[What this task involves]: Find the line containing "荣事达清洁设备厂家 (48, 1641)", then return it and every line after it through the end of the records, exactly. Leave out pictures.

[Data items]:
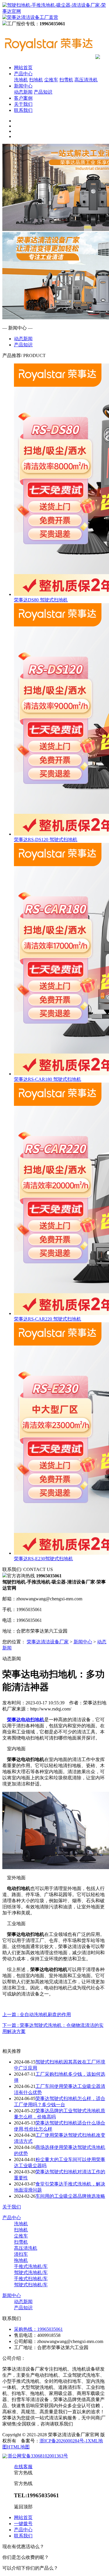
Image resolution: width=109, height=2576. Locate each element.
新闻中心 (23, 85)
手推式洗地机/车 (31, 2266)
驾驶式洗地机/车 (31, 2272)
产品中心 (23, 73)
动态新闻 (23, 91)
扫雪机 (66, 79)
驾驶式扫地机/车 (31, 2284)
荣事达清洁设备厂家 (48, 1641)
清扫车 (21, 2254)
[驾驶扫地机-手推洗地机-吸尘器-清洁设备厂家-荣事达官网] (48, 57)
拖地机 (21, 2260)
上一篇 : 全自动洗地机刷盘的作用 (36, 2014)
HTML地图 (18, 2446)
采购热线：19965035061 (38, 2329)
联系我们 (23, 110)
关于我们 (23, 104)
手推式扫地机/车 (31, 2278)
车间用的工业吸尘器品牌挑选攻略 (70, 2196)
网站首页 (23, 67)
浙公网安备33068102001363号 (38, 2455)
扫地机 (36, 79)
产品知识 (43, 91)
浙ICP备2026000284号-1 (64, 2440)
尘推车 (51, 79)
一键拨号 (23, 2523)
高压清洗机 (86, 79)
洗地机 (21, 79)
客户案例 (23, 98)
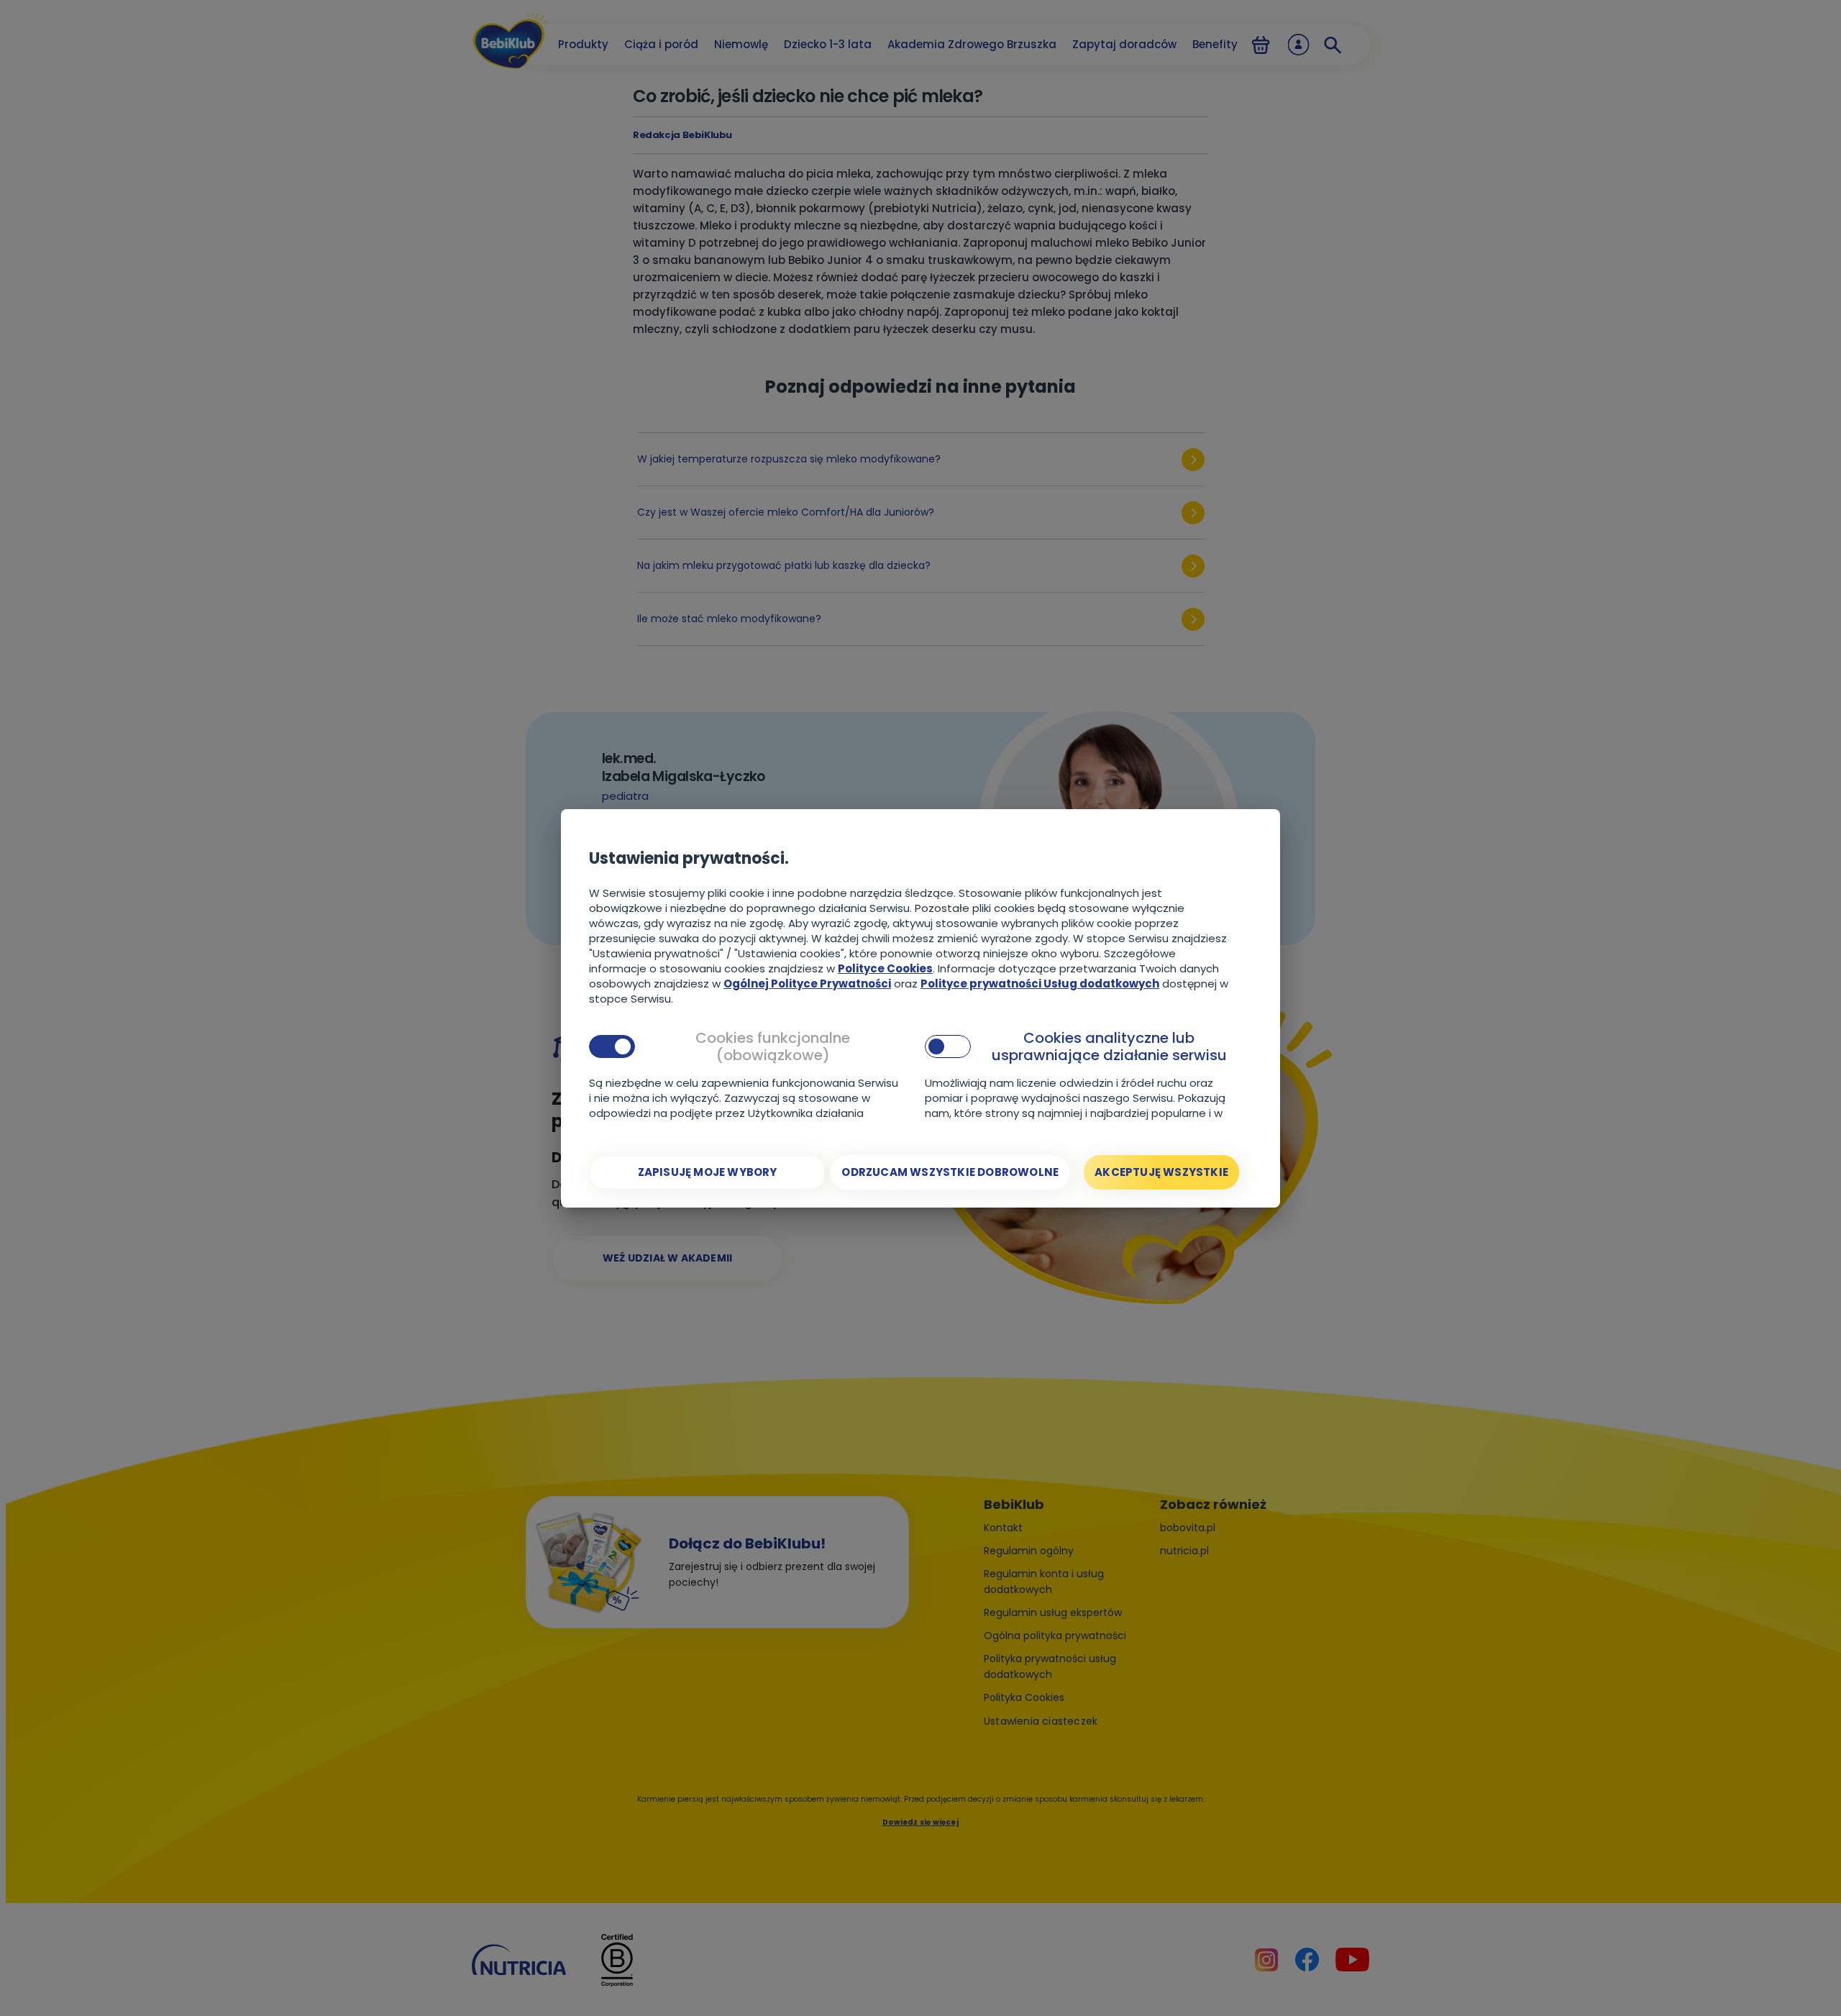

[Task answer]:
荣事达清洁设备厂家 (48, 1641)
清扫车 (21, 2254)
[驾驶扫地机-手推洗地机-吸尘器-清洁设备厂家-荣事达官网] (48, 57)
拖地机 (21, 2260)
上一篇 : 全自动洗地机刷盘的作用 (36, 2014)
HTML地图 (18, 2446)
采购热线：19965035061 (38, 2329)
联系我们 (23, 110)
关于我们 (23, 104)
手推式扫地机/车 (31, 2278)
车间用的工业吸尘器品牌挑选攻略 (70, 2196)
网站首页 (23, 67)
浙公网安备33068102001363号 (38, 2455)
扫地机 (36, 79)
产品知识 (43, 91)
浙ICP备2026000284号-1 (64, 2440)
尘推车 (51, 79)
一键拨号 (23, 2523)
高压清洗机 (86, 79)
洗地机 (21, 79)
客户案例 (23, 98)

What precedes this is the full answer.